### Written task
Find each line of the data below that contains the string "screenshot", matching case exactly, and copy those lines.

***** Entries supplied *****

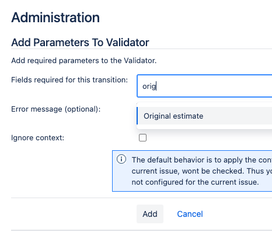Viewport: 272px width, 249px height.
Task: Click the "Add Parameters To Validator" heading
Action: (x=80, y=43)
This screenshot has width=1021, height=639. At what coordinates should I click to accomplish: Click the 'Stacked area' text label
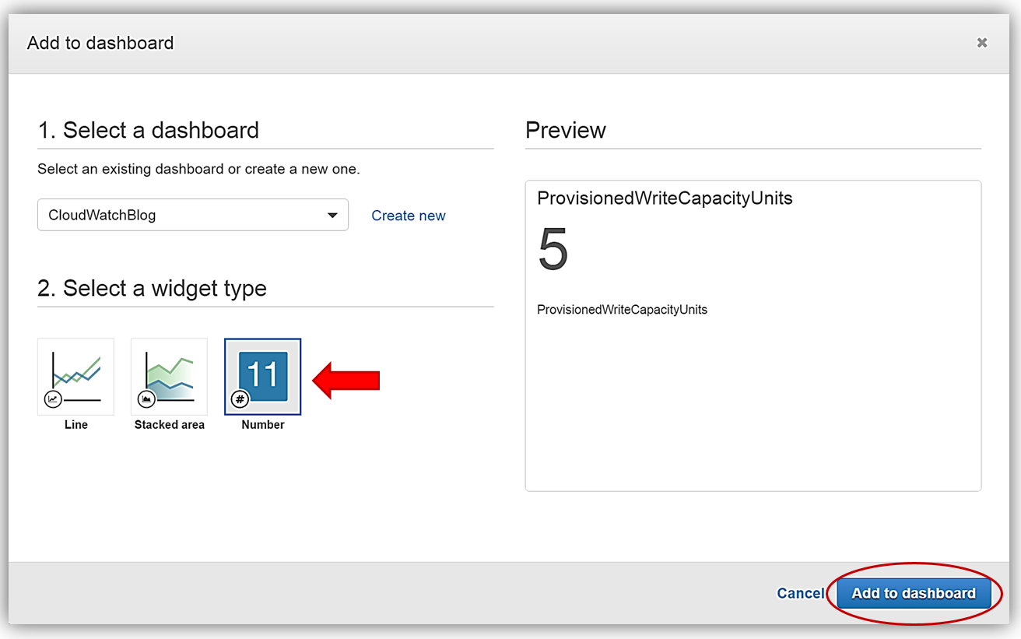click(x=169, y=425)
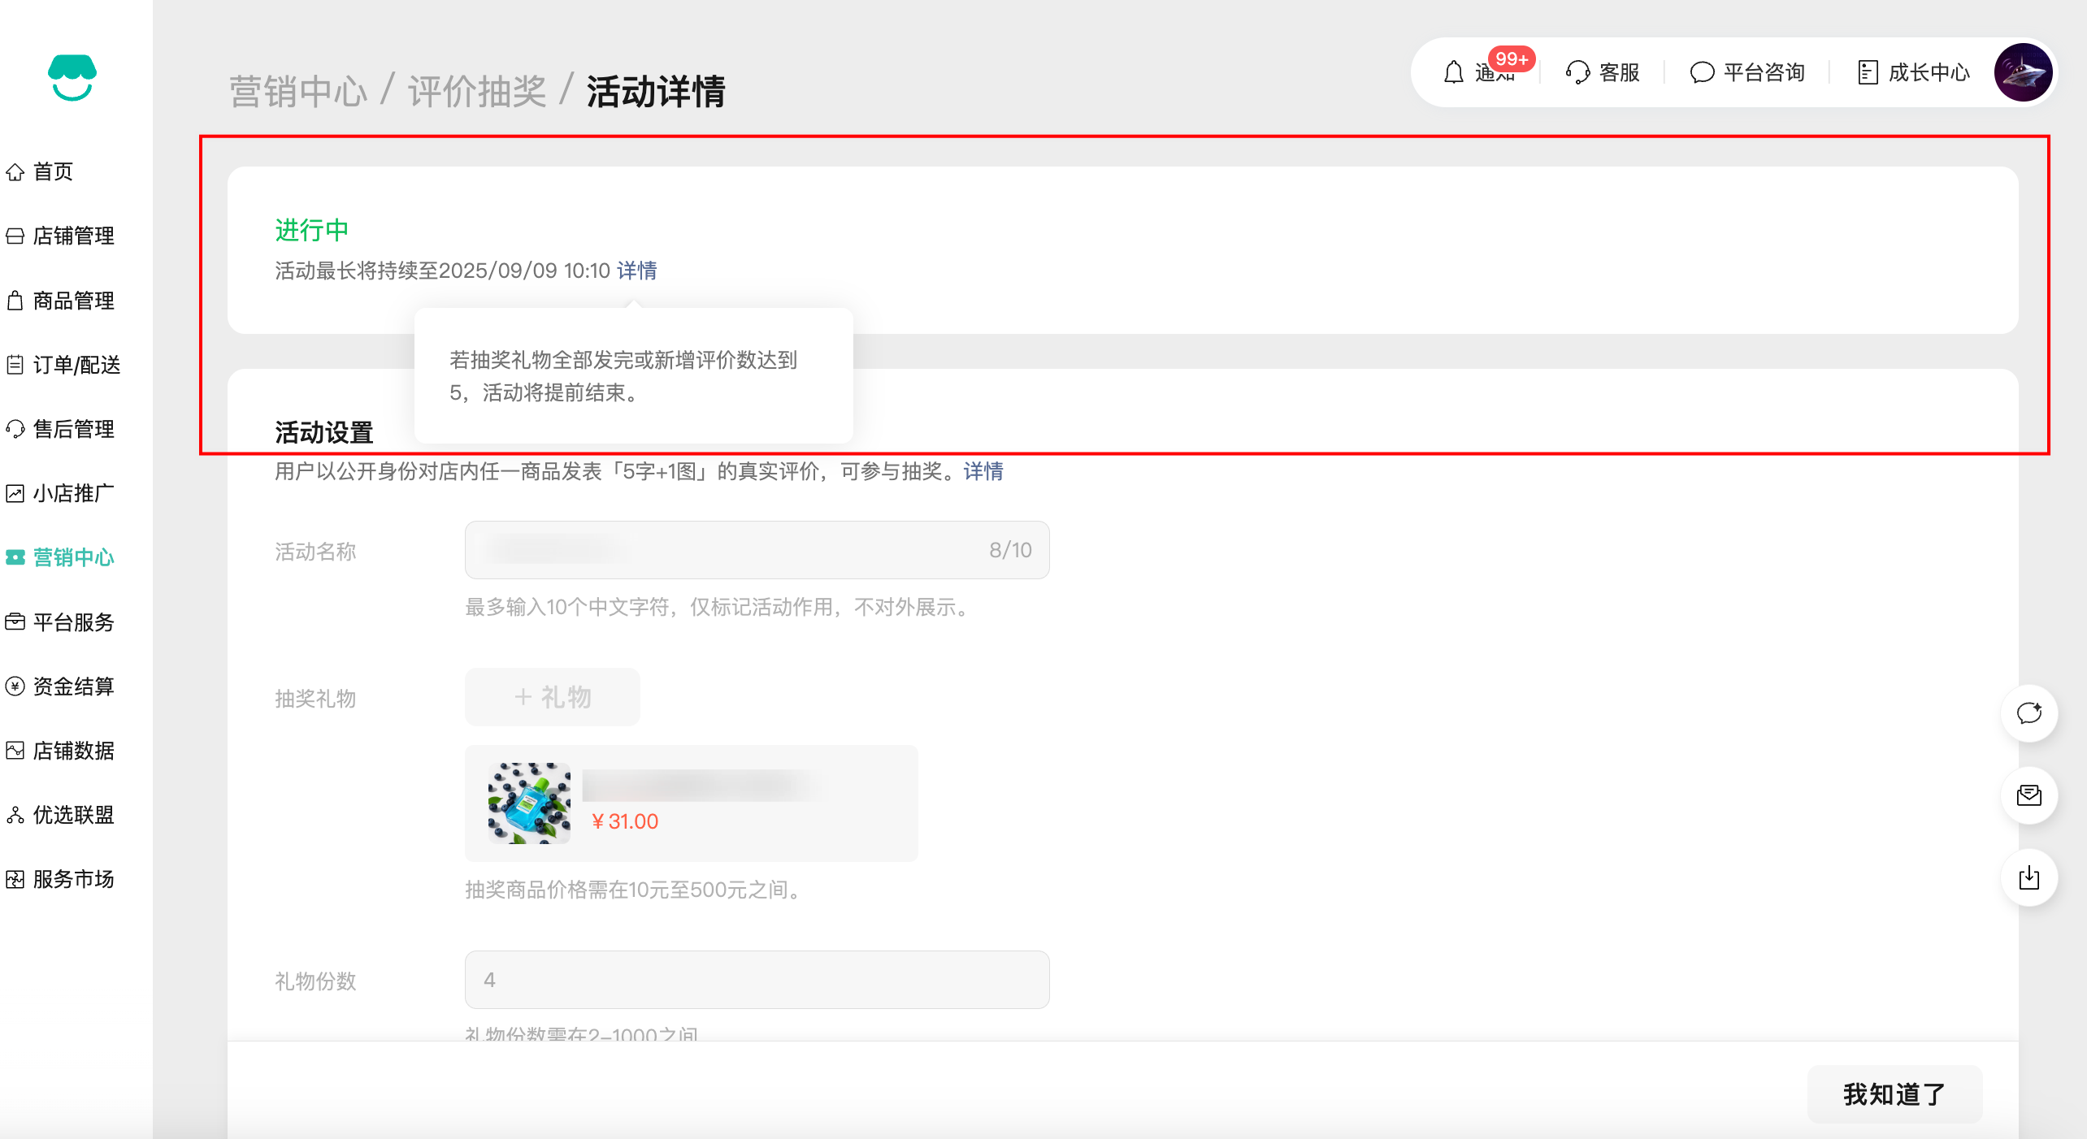
Task: Click 详情 link beside activity end time
Action: click(636, 271)
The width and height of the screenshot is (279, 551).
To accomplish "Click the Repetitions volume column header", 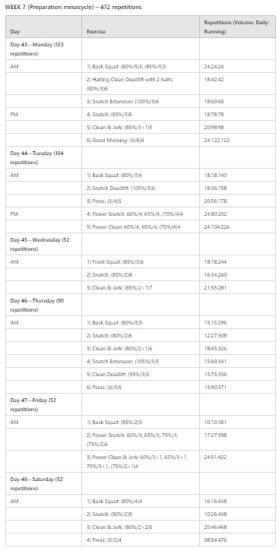I will click(237, 27).
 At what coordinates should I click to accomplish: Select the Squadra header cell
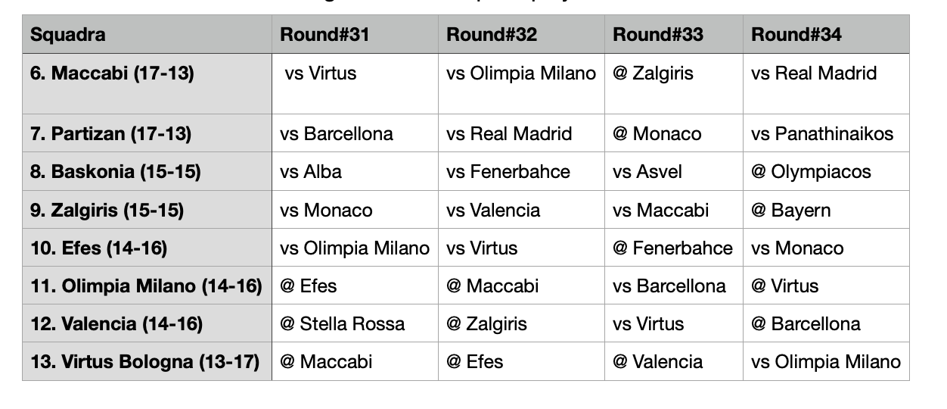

*****

### Full output
This screenshot has width=1021, height=639. At what coordinates should I click to accomplish: Click the 'Stacked area' text label
The width and height of the screenshot is (279, 551).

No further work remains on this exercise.